Goal of the exercise >> Comb through the entries for "will" and pull out each line that holds it.

Pixel coordinate grounding data:
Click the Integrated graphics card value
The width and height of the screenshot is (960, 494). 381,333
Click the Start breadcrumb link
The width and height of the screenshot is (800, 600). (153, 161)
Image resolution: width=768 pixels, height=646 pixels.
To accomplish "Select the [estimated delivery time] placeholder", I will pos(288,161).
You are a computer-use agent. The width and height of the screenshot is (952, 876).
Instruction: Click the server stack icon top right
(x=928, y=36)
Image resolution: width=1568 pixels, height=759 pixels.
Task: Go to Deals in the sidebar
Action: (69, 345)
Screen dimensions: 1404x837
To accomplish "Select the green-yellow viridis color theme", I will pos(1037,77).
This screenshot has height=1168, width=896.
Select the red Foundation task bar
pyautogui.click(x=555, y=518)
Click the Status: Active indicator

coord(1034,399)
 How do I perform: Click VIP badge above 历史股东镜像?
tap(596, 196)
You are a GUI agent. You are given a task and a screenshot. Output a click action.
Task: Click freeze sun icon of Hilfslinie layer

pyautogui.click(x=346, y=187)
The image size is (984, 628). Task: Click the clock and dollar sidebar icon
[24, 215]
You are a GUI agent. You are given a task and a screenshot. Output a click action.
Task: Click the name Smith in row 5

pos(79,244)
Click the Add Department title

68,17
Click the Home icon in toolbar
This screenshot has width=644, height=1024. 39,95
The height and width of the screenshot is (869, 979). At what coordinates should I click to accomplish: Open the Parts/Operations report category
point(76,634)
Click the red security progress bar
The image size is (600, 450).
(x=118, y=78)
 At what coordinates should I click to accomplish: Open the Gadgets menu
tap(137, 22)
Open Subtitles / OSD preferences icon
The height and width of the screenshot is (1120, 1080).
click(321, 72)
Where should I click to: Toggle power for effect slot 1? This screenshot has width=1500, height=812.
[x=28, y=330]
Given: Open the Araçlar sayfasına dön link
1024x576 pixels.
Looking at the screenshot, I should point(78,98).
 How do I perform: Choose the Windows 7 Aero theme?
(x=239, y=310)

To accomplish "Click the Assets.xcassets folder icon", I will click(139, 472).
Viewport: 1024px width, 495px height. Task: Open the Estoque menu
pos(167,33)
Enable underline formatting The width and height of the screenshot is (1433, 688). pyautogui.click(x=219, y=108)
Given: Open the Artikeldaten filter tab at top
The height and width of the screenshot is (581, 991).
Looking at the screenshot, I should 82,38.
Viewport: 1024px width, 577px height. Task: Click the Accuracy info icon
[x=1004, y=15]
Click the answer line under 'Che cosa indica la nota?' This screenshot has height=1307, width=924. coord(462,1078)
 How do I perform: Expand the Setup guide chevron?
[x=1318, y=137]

Solution for this task >>
To accomplish "Select the [estimated delivery time] placeholder", I will pos(288,161).
To accomplish "Select the green-yellow viridis color theme", I will pos(1037,77).
To accomplish "Click the Assets.xcassets folder icon", I will click(139, 472).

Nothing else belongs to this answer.